O TST, mais alta corte da Justiça do Trabalho no Brasil, manteve a condenação por litigância de má-fé a um ex-empregado que alegava ser pobre, na acepção legal do termo, para a obtenção da Justiça Gratuita em uma ação trabalhista movida contra a ex-empregadora, mesmo havendo evidências em sentido contrário.
A ação proposta contra a Eletrobras foi julgada totalmente improcedente e o ex-empregado foi condenado ao pagamento de R$2 mil referentes a multa por litigância de má-fé, além das custas processuais, por pedir os benefícios da justiça gratuita mesmo estando comprovado nos autos que ele possuía renda elevada, superior ao teto de contribuição do INSS.

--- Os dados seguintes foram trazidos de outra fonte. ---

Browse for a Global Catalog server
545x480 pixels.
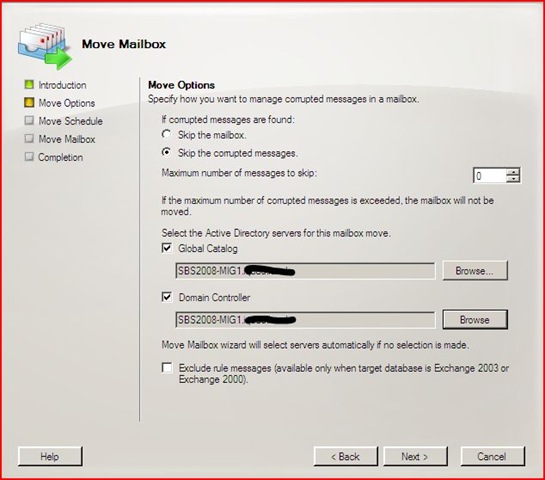pos(475,271)
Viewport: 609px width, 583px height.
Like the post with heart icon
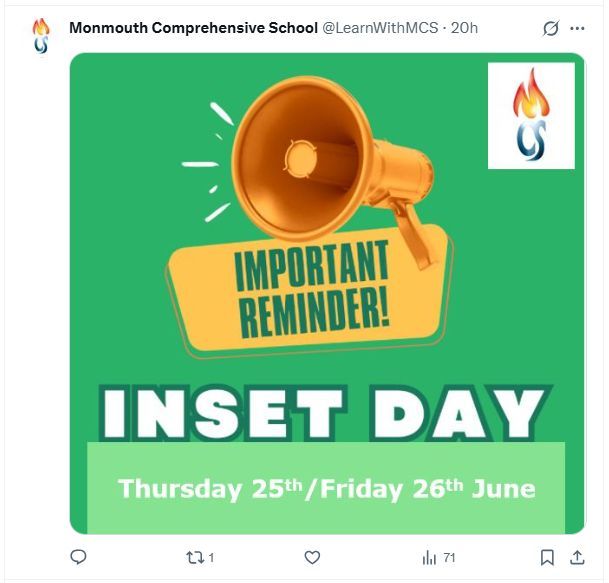[312, 558]
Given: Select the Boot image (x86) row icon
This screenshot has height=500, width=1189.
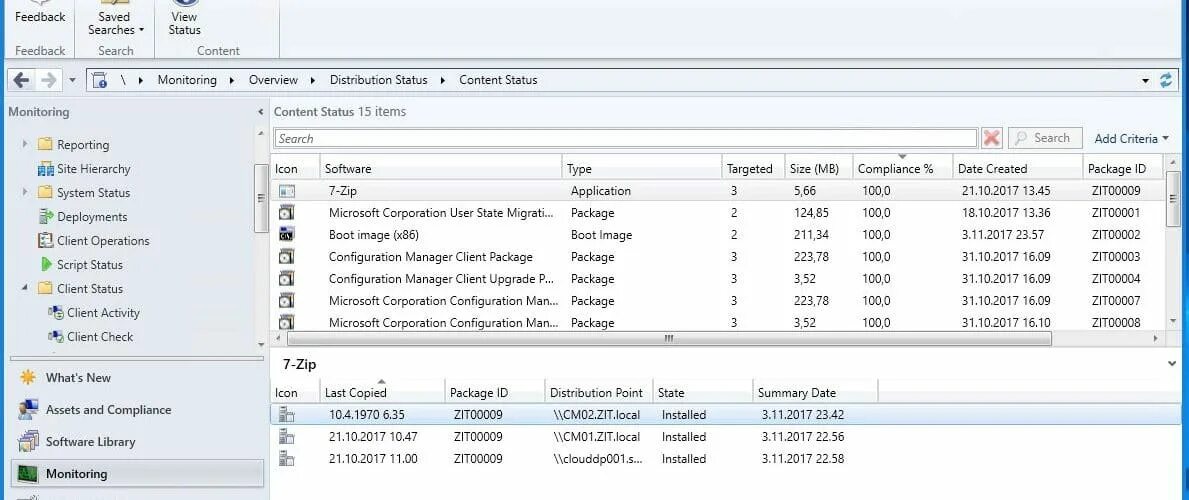Looking at the screenshot, I should click(x=287, y=234).
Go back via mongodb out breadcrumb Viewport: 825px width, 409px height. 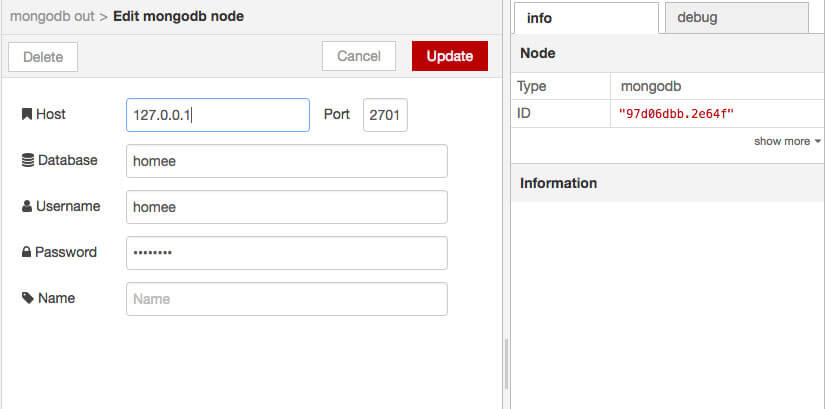click(52, 16)
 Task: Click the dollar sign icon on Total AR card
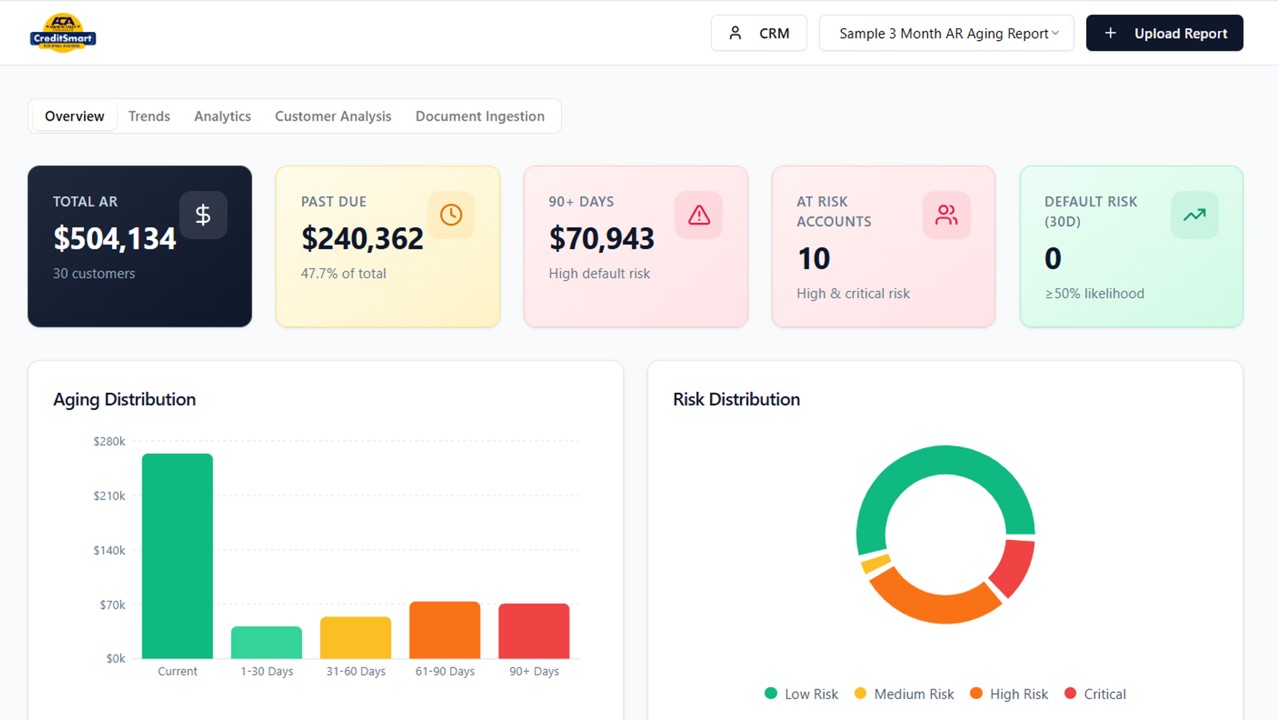point(203,215)
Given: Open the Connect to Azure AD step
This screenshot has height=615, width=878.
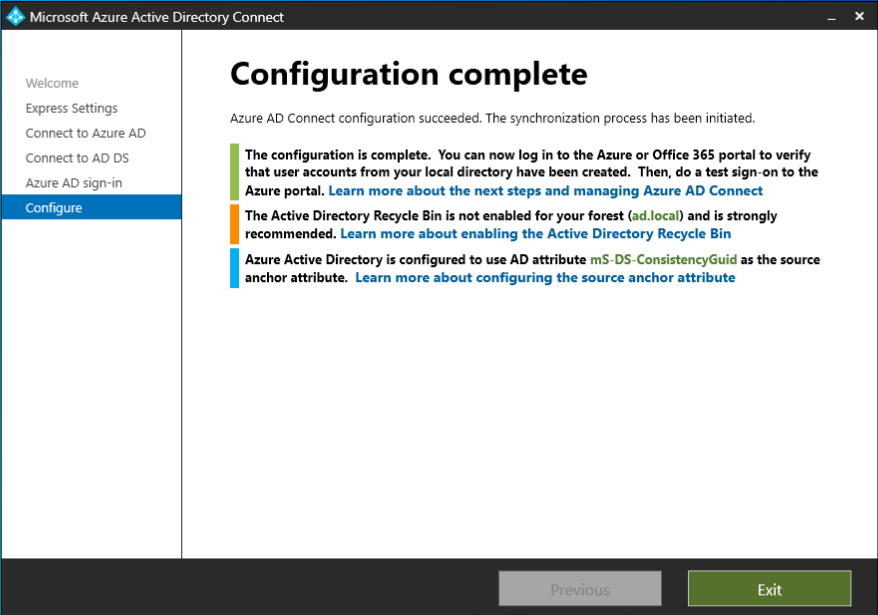Looking at the screenshot, I should [85, 133].
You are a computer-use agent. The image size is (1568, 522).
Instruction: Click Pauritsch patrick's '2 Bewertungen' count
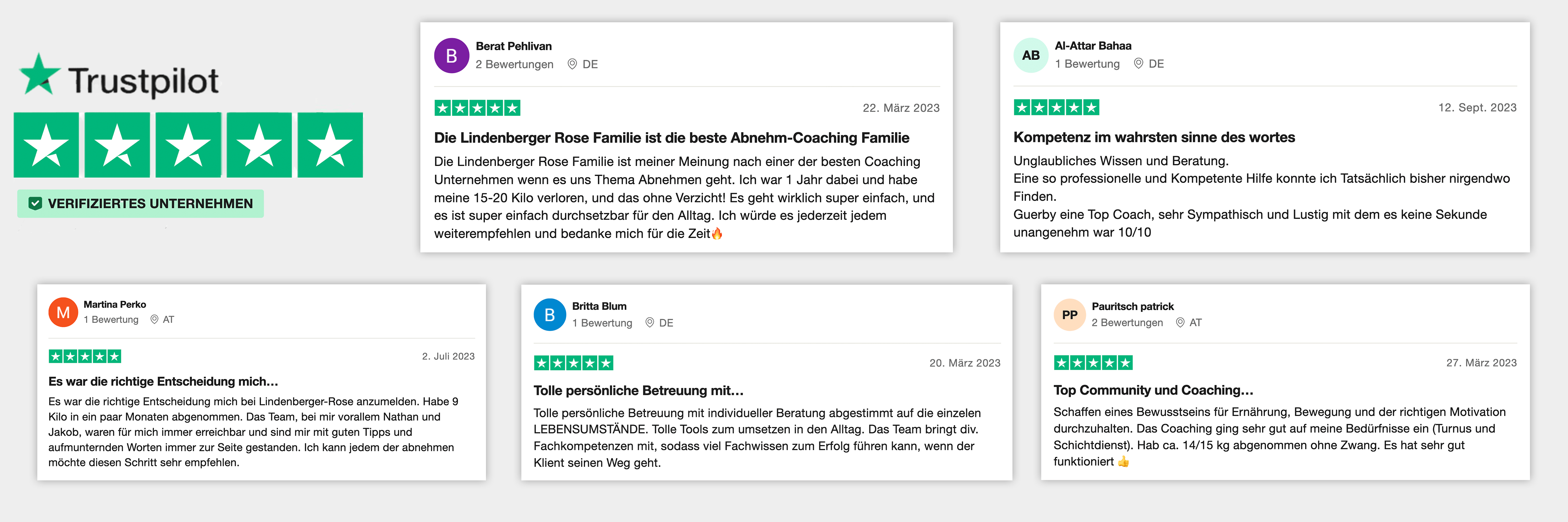[1127, 322]

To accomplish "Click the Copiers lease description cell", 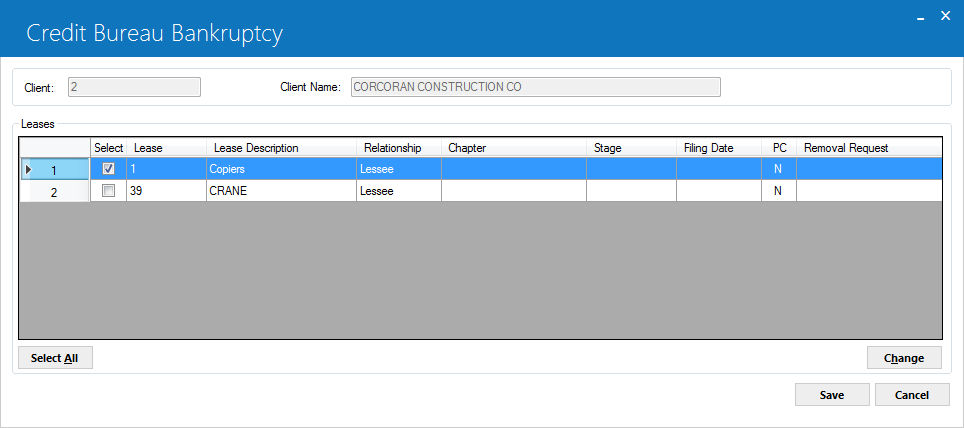I will click(x=282, y=168).
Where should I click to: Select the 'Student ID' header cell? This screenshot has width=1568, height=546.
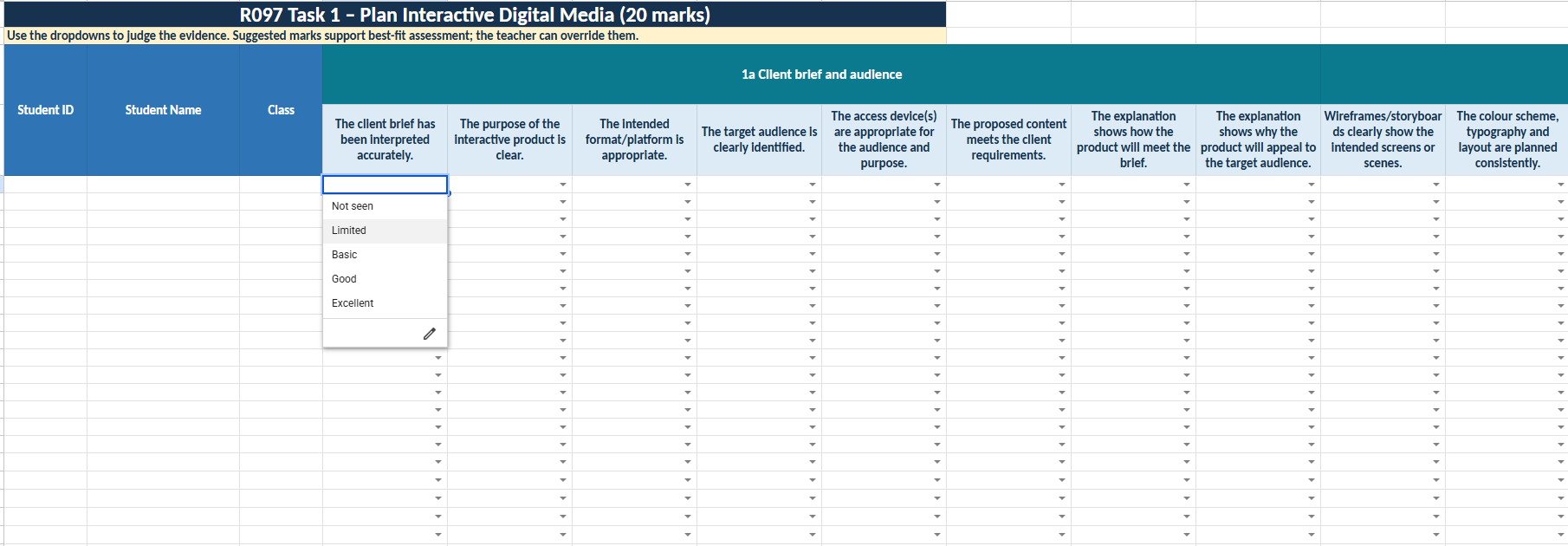pos(46,110)
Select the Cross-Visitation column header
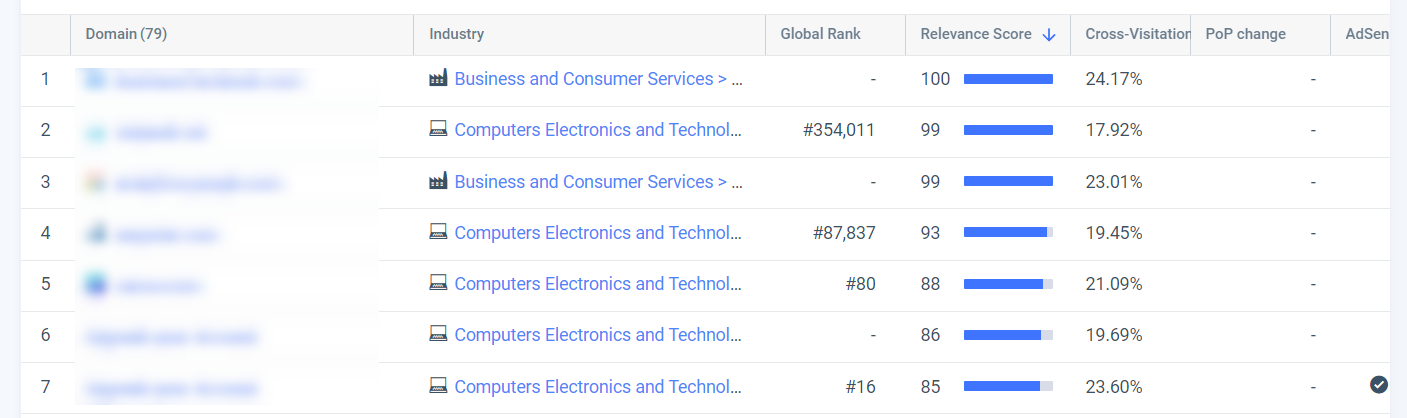 click(1135, 35)
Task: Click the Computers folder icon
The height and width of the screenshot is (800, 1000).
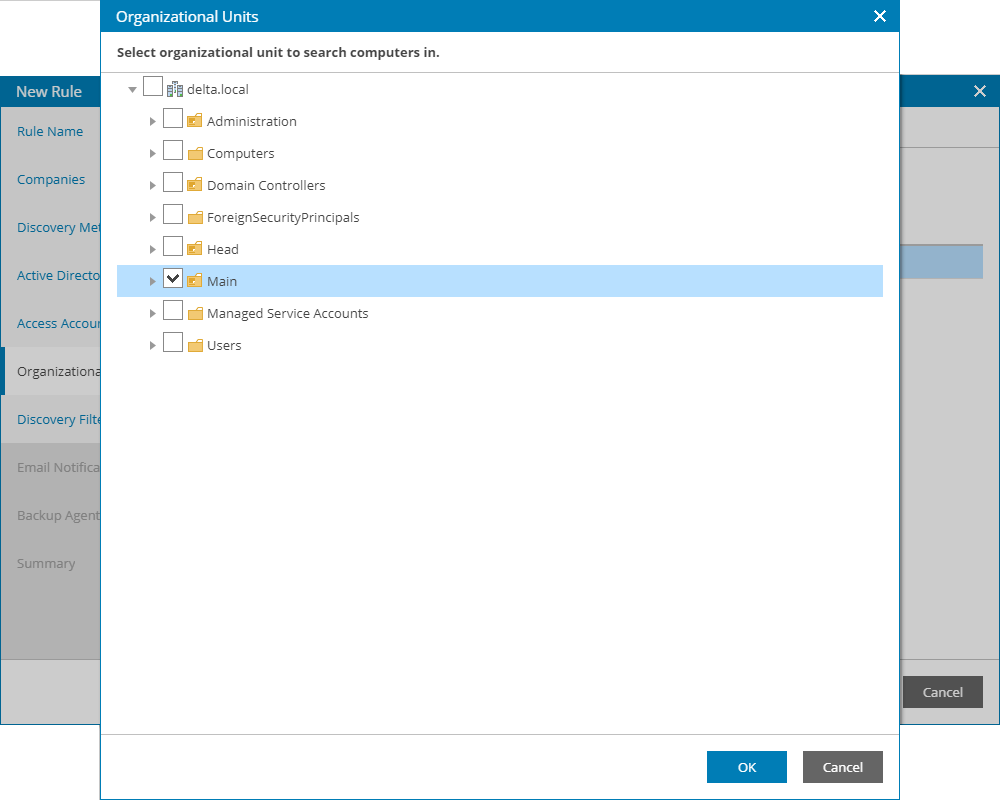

Para o juiz do caso, é necessária a observância da boa-fé objetiva, devendo as partes “agir dentro dos parâmetros civilizatórios mínimos do devido processo legal”.
Após ser mantida a condenação pelo Tribunal Regional, o autor da ação recorreu ao Tribunal Superior do Trabalho, em Brasília, na tentativa de reverter a decisão.
No entanto, ao analisar o caso, a terceira Turma do Tribunal manteve a aplicação da multa por unanimidade, com decisão de relatoria do ministro Agra Belmonte.